[GT5.09.31] Fluid input number and output number

[lycc193]

When I looked up the GT ++ recipe, I found some errors(The recipes does not follow the chemical equation), after which @draknyte1 replied to me: The number of input fluids must be equal to the number of output fluids.

So fluids work the same. (With weird exceptions from other mods or vanilla) if you have 1000L of Fluid A and 1000L of Fluid B, you'd have 2000L of Fluid C.

draknyte1/GTplusplus#158

In this case, I want to know if it is necessary to unify the GT's recipe. As of GT5.09.31, there is some inputs equal to the outputs, there are also greater than or less than.

E.g:

And here's an example of GT ++

[JohannesGaessler]

@draknyte1 is missing the central point of what should be conserved. It is not the number of Items or the combined volume of Fluids but the amount of material between inputs and outputs. It's just that if you give each material a constant density in terms of material units you end up with recipes that also conserve fluid volume/item count (space units). What I generally implemented is to have a density equal to the number of atoms in a molecule/repeating unit (formula size). This means that 1 space unit of material will contain as many material units as the materials formula size.
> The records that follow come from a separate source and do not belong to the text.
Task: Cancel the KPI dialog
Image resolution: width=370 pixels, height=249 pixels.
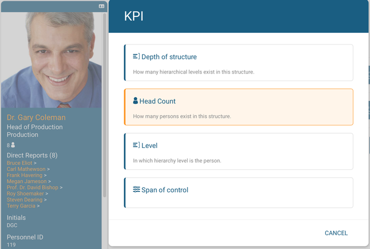Action: [336, 233]
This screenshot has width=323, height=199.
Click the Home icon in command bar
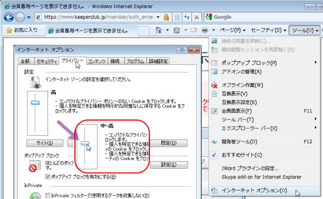159,30
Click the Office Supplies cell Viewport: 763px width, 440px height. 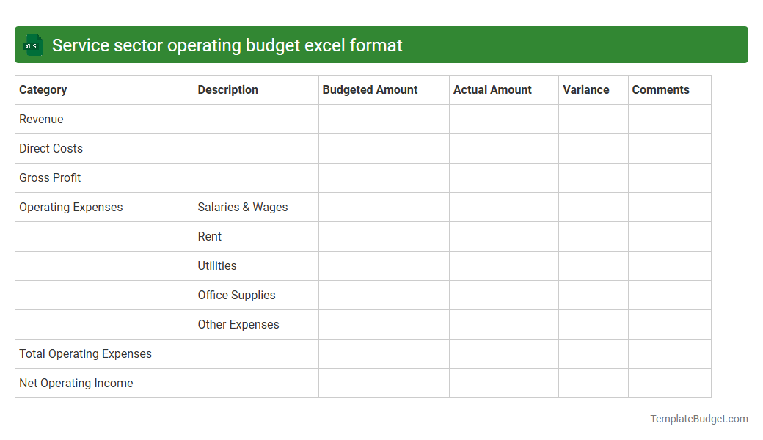pyautogui.click(x=236, y=295)
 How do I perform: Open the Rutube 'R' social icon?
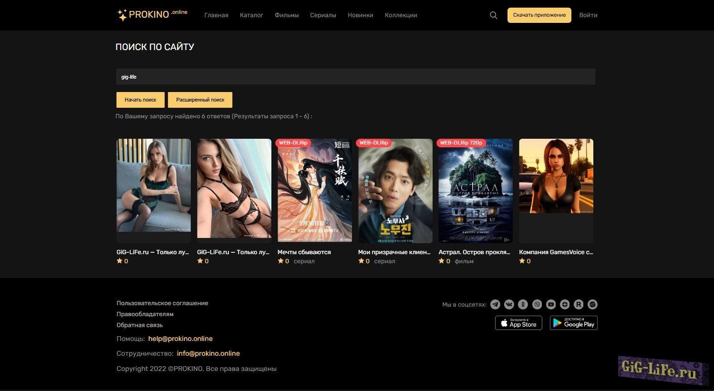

For example: 1 material unit of H2O should be equivalent to 2 material units of Hydrogen and 1 material unit of Oxygen. Hydrogen and Oxygen take up 1 space unit each. You can now have H2O take up an arbitrary amount of space units. As long as you're being consistent for the usage of any one material there is no functional difference. Sensible solutions would be to have it take up either 3 space units (constant density) or 1 space unit (proportional density)

Before I started changing anything the default for any recipe is that each material has a constant density. In consequence, if a chemical reaction is being modeled you will need to weigh each input or output with the size of its formula. While this works fine for simple recipes it does not for complex recipes, particularly if those recipes have 3rd degree compounds.
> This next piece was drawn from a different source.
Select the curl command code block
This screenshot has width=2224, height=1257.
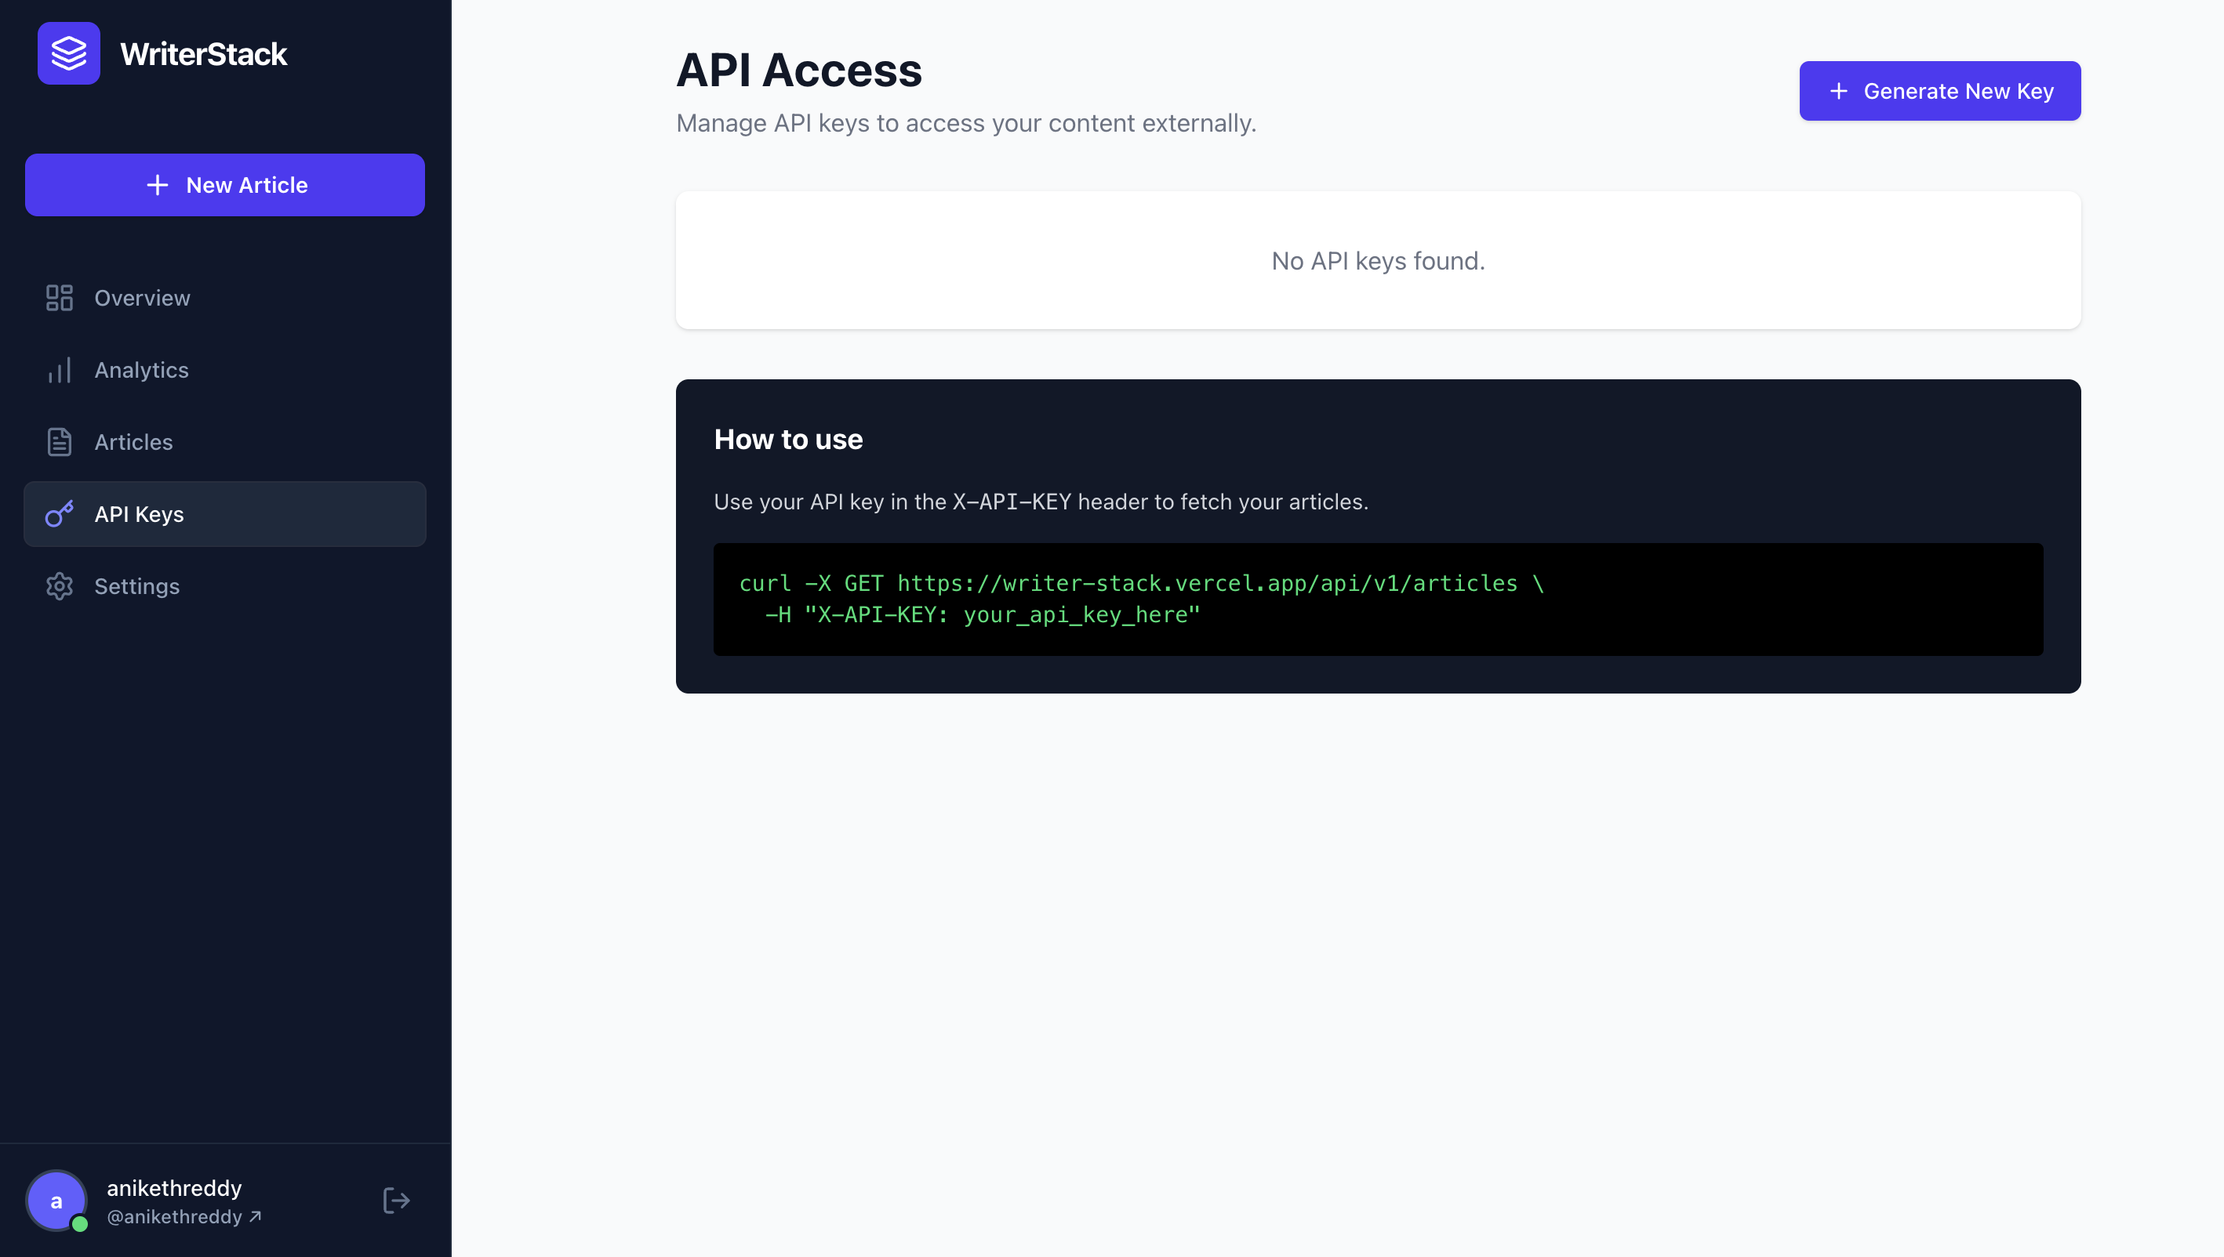pos(1377,599)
For example the recipe from the other thread that models the reaction of Ethylene + Benzene -> Styrene + Hydrogen: With constant density: 6x C2H4 + 12x C6H6 -> 16x C8H8 + 2x H With proportional density: C2H4 + C6H6 -> C8H8 + 2x H

With constant density it would be considerably harder to analyze recipes like these because you'd always have to compare a substance's space units against its formula size. For other recipes there are also technical limitations:

For instance, when producing Phenol and Acetone from Cumene: Constant density: 2x O + 21x C9H12 -> 13x C6H6O + 10x C3H6O Proportional density: 2x O + C9H12 -> C6H6O + C3H6O

Since a chemical reactor only has a tank size of 16,000L the use of constant density would limit what molecule sizes you could correctly model. While this recipe would still work it would already be an inconvenience.
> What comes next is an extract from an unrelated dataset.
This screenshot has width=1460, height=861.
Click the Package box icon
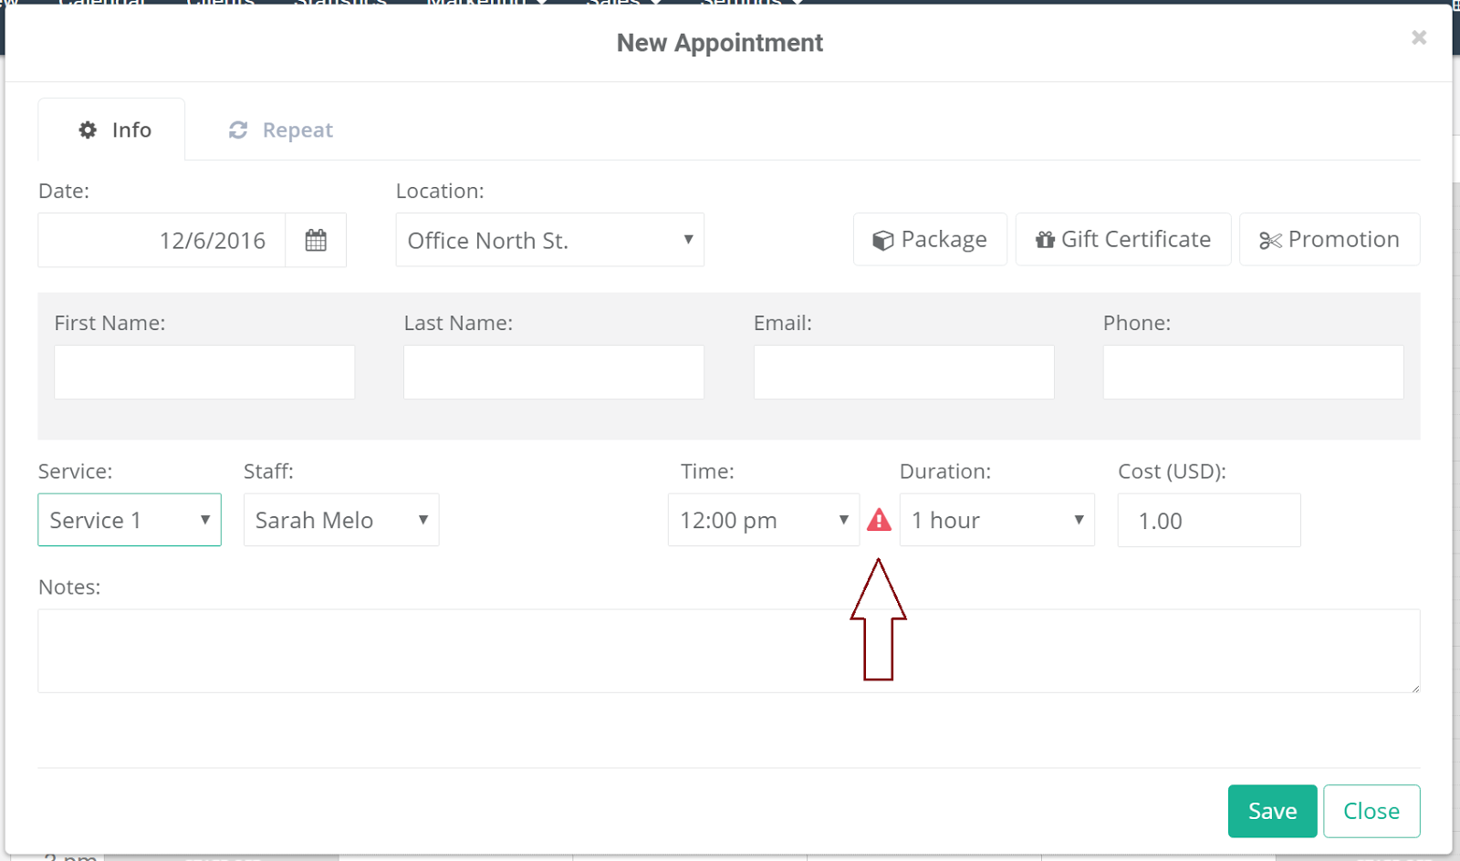coord(881,239)
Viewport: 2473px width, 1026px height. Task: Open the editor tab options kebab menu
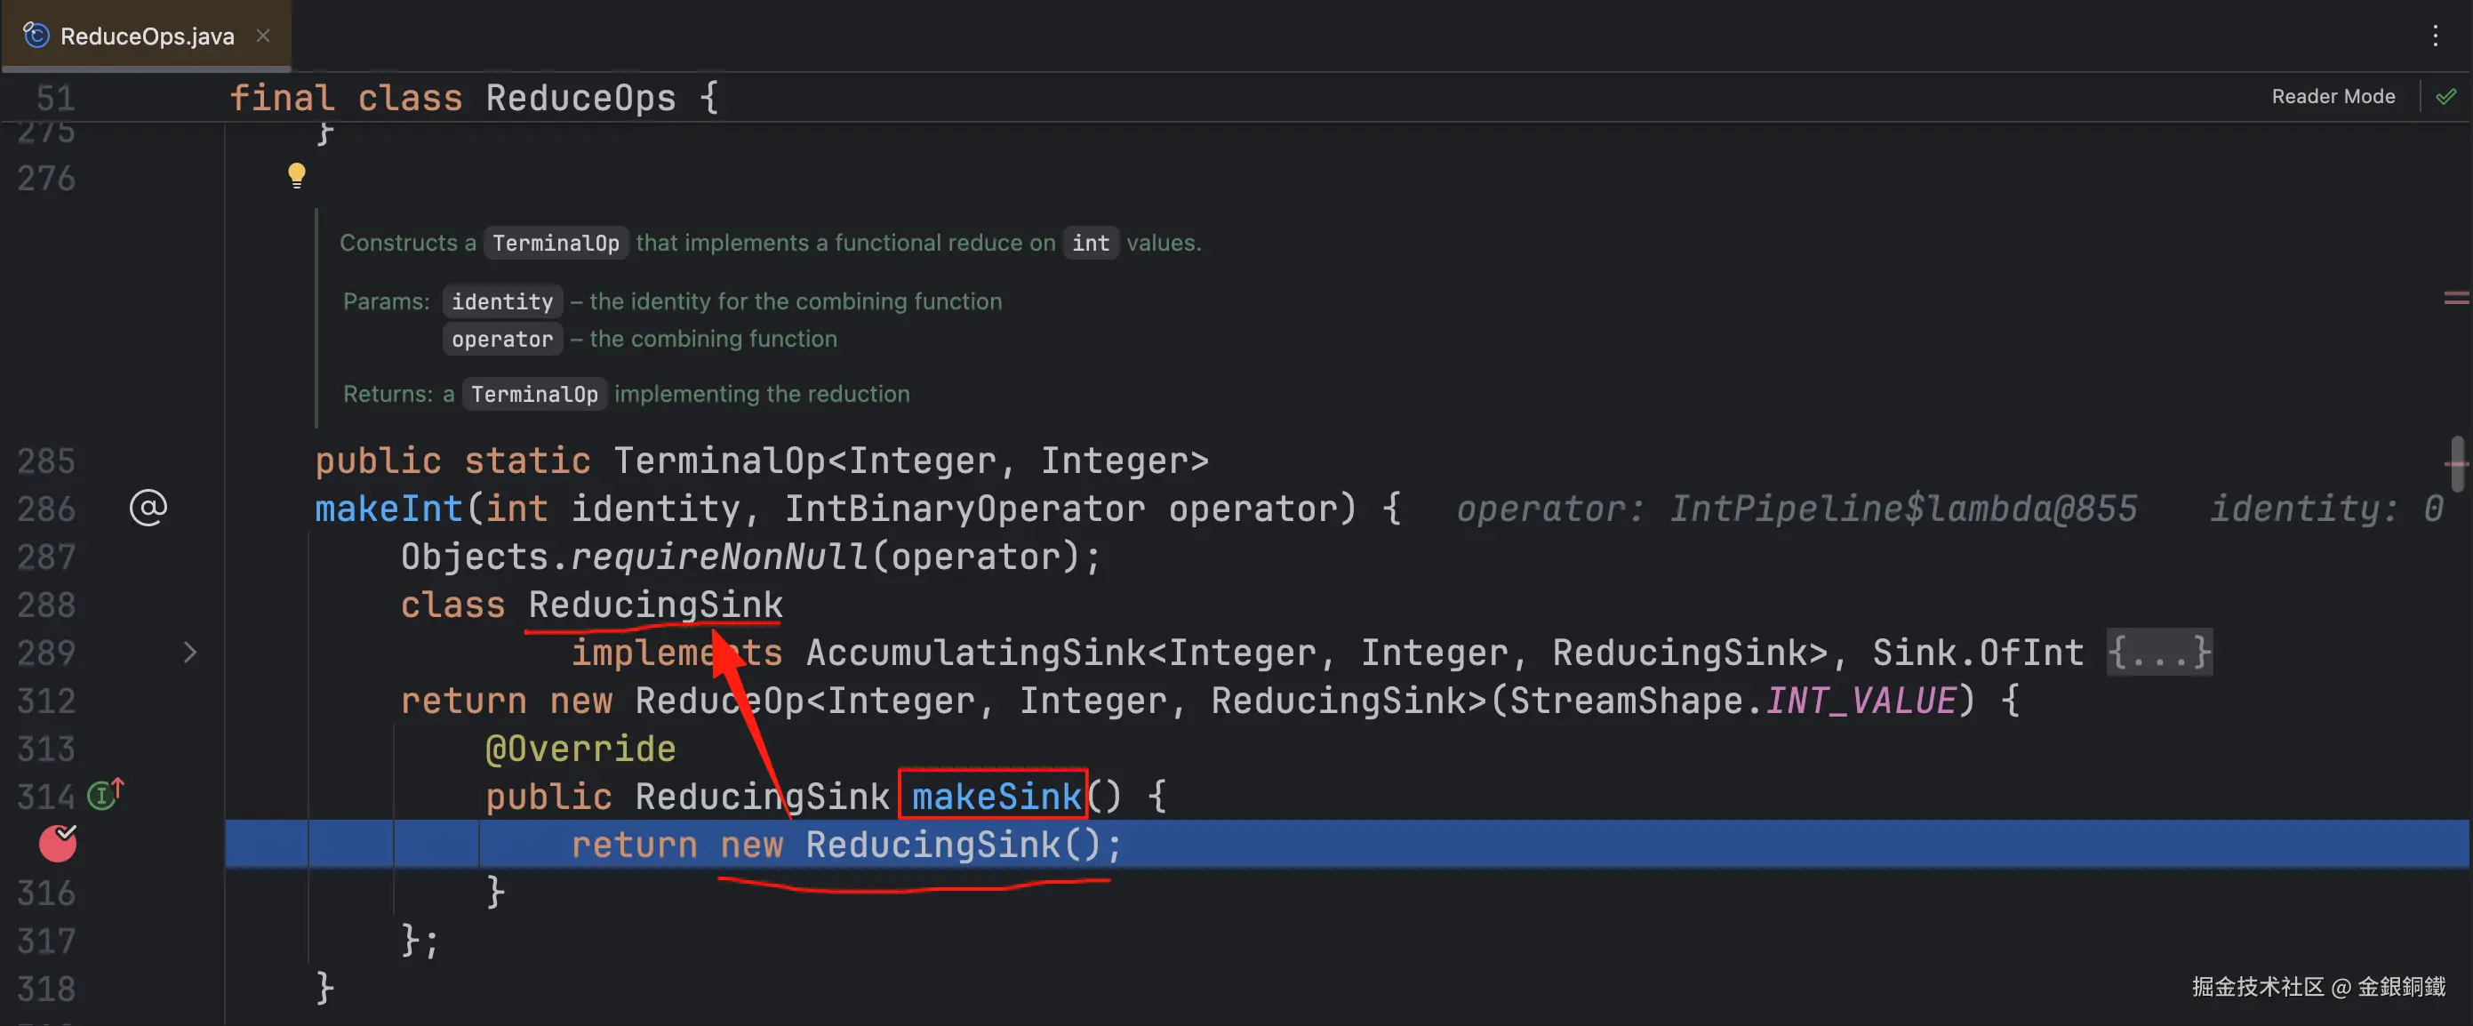2435,36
What is currently inconsistent is the Electrolysis of materials. The materials that I implemented work according to proportional density but their Electrolyzer recipes still work according to constant density. When I added the materials I wasn't yet sure about how to handle recycling and just allowing lossless Electrolysis would have been unbalanced. I will see to it soon.

[lycc193]

So, because the capacity of chemical reactors poses a problem, why not give up the chemical reactors in a single block and place the recipes in multiple squares? After all, single block are not suitable for high-volume industrial synthesis.

In this case， why do we maintain two completely different systems at the same time?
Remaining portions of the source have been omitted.